Hey, I’ve been meaning to ask you cuz it just seems like, you know, something is going on with us, but we haven’t really talked it over, and you know it probably wasn’t the right time before because we’re both so swamped, but anyways, we’ve been hanging out for a little while, and I just wanted to say some things. Please circle one:
So, I really like you.
- I like you too.
- You’re hot.
- (a silent, open, honest gaze)
It’s just, I feel like things have been going really well… don’t you?
- Totally, I love where things are right now.
- The Hawks just scored! Fuck yeah!!! Wait, what did you say?
- I love you forever. I’ve always loved you, just like in The Notebook.
Are you seeing anyone else?
- Do you really want to have this conversation?
- I’m not seeing anyone right now.
- I can’t see because I’m made of cardboard.

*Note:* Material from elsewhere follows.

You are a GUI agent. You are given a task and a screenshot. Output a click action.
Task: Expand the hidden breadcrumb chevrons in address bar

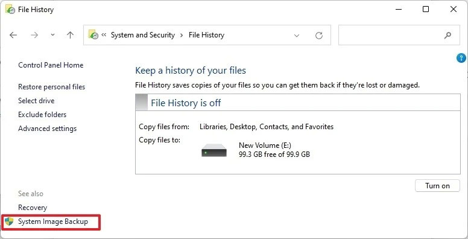point(104,35)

Why are you still on Tinder?
- Oh, that? It’s just a joke account.
- I told you I didn’t want anything serious.
- I’m not on Tinder. I’m an inanimate object.
If you’re a bird, I’m a bird!
- Whatever you say.
- Look, I have to get up early for work in the morning…
- I wrote you a letter everyday for a year!
(Drunk crying at a bar)
- Are you crying right now?
- Whoa, fuck that. Bye.
- (a silent, open, honest gaze)
Mostly A’s: Listen babe, our love is too great for labels. I’m like totally into you, but also I love playing mind games. Also I might be hooking up with your friend Jennifer, but what you and I have is still totally real.
Mostly B’s: Wait, who said anything about us dating? We are not dating. Stop telling people we are dating. You’re a crazy psycho bitch. Hey, what are you doing later? Can I come over?
Mostly C’s: I am a cardboard cutout of Ryan Gosling. I am perfect.